So, just for fun... I created a 100Gb file extent (instead of a ZFS volume), and did the same thing... filled all 100Gb from Windows via iSCSI.

'zfs list' reports only 100Gb used...

Code:
NAME      USED  AVAIL  REFER  MOUNTPOINT
ZPOOL01   100G  7.03T   100G  /mnt/ZPOOL01

-rw-r--r--  1 root  wheel  107374182400 Jun 16 11:12 iscsiExtent





As another test, I created a ZFS Dataset ("Shared"), limited it to both a quota and reservation of both 100Gb. This time, I shared the Dataset via CIFS/SMB and filled it up with files from Windows

'zfs list' reports on 100Gb used...
Code:
NAME             USED  AVAIL  REFER  MOUNTPOINT
ZPOOL01          100G  7.03T   312K  /mnt/ZPOOL01
ZPOOL01/Shared   100G      0   100G  /mnt/ZPOOL01/Shared





I can only surmise that sharing a ZFS Volume via iSCSI creates additional metadata that is not required via a normal network share or even an iSCSI file extent. If I didn't know any better, I'd say that it'd be something silly like each low-level iSCSI block is being treated as a file at a ZFS level, and incurring some metadata overhead with each block write. An iSCSI share via a file extent would probably only incur a single files worth of metadata. That's just pure guesswork though.

I guess I'll either go with a file extent, or a straight CIFS share back to my WHS box. Not what I originally intended, but I can't really afford to lose 2x the space, when I've already dedicated 2x2Tb drives to recovery information via RAID-Z2.
 

paleoN

Wizard
Joined
Apr 22, 2012
Messages
1,403
I can only surmise that sharing a ZFS Volume via iSCSI creates additional metadata that is not required via a normal network share or even an iSCSI file extent.
Your surmise is partly wrong :eek:

If I didn't know any better, I'd say that it'd be something silly like each low-level iSCSI block is being treated as a file at a ZFS level, and incurring some metadata overhead with each block write. An iSCSI share via a file extent would probably only incur a single files worth of metadata. That's just pure guesswork though.
Here you are partly right. iSCSI file extent single files worth of metadata isn't 1. With a default/max record size of 128Kb your 100Gb file extent is using 819,200 records each creating metadata for an additional 0.1953125Gb of space.

Now device extents do create more metadata, but that's because they are using a record size of 8Kb. 100Gb - 13,107,200 records for record size of 8K and 3.125Gb of additional space. Do note the space is not double.

From FreeNAS-8.2.0-BETA4-x64 (r11722) I created some 11Gb zvols.
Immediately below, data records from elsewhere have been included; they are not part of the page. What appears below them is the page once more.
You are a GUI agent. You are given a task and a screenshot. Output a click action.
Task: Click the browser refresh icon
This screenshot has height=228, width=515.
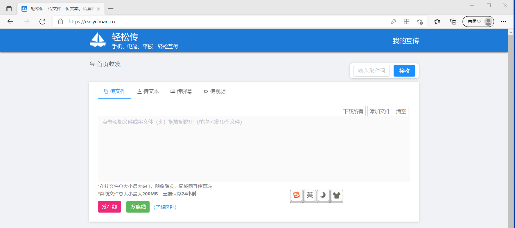(42, 22)
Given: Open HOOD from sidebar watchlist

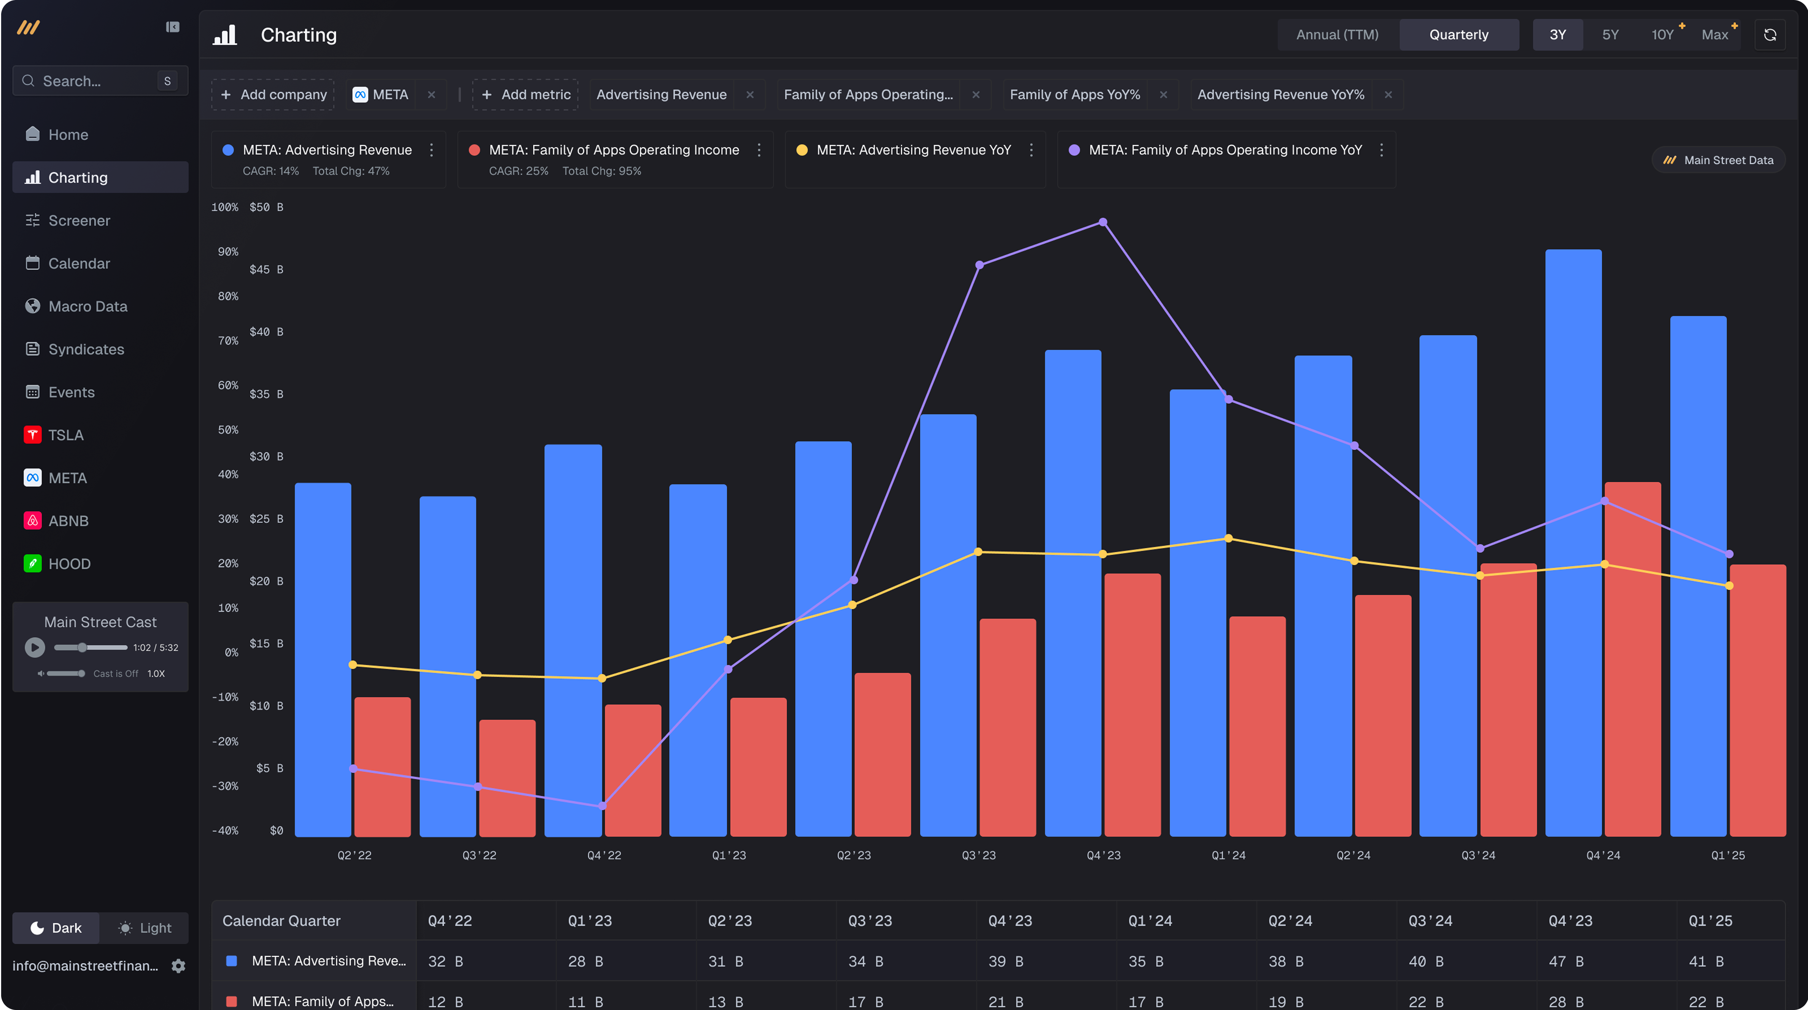Looking at the screenshot, I should [x=69, y=564].
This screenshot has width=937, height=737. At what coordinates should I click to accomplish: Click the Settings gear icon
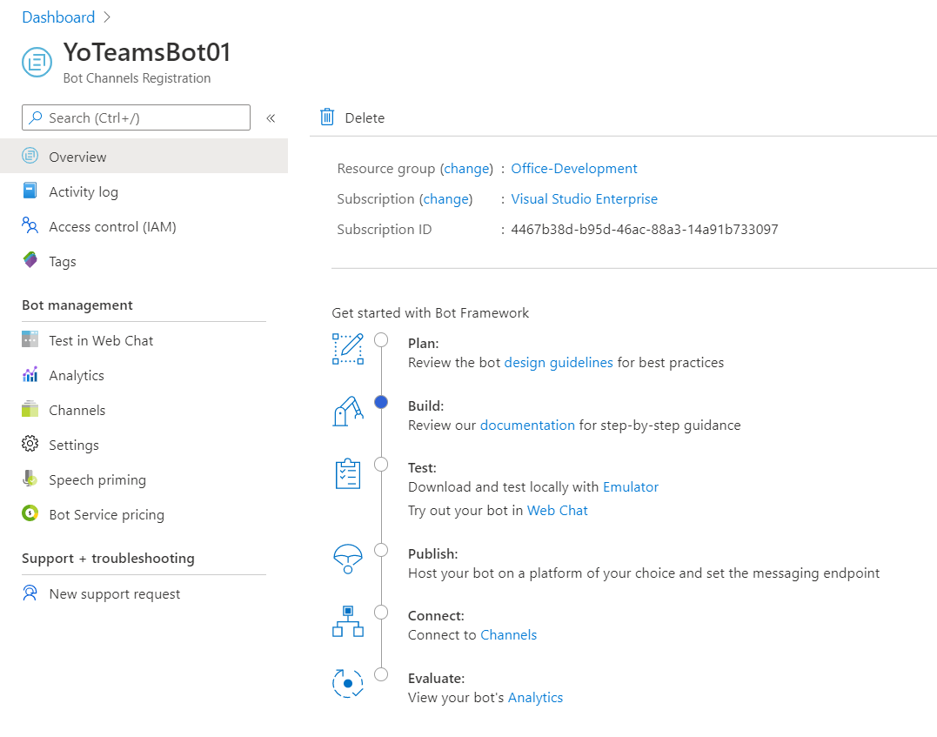click(30, 445)
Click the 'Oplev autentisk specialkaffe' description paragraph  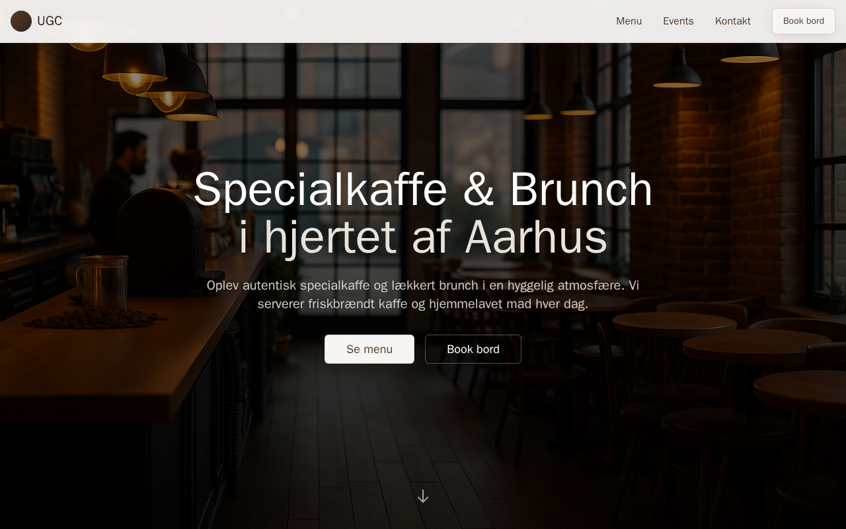423,295

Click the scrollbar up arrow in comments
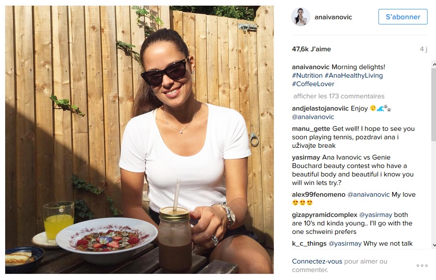(x=434, y=64)
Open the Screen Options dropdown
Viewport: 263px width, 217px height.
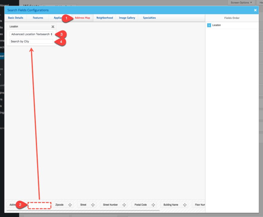(x=241, y=2)
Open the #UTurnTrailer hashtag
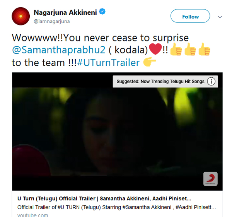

  • First one was created normally and used about 11Gb.

    I then set copies=2 on the main volume.

  • I created the second one and had to set copies=1 as it inherited the settings, filled it and it used about 11Gb.

  • For the third I created it from the cli with your command, filled it and it used about 11Gb.

  • The last one I created normally, with copies=2 on the main volume which it inherited, filled it and it used about 22Gb, the same behavior you are seeing.

Are you sure you don't somehow somewhere have copies=2 on? You could try creating some small zvols , i.e. 11Gb, and setting the copies property to see if you get any different results.
Code:
zfs set copies=1 ZPOOL01/ZVOL01
zfs set copies=2 ZPOOL01/ZVOL02
zfs set copies=3 ZPOOL01/ZVOL03


Hopefully my math is correct above :) I probably should do that metadata post. There are some links I wanted to track down first.
 

Hexland

Contributor
Joined
Jan 17, 2012
Messages
110
Definitely not setting the copies parameter (or inheriting it from anywhere).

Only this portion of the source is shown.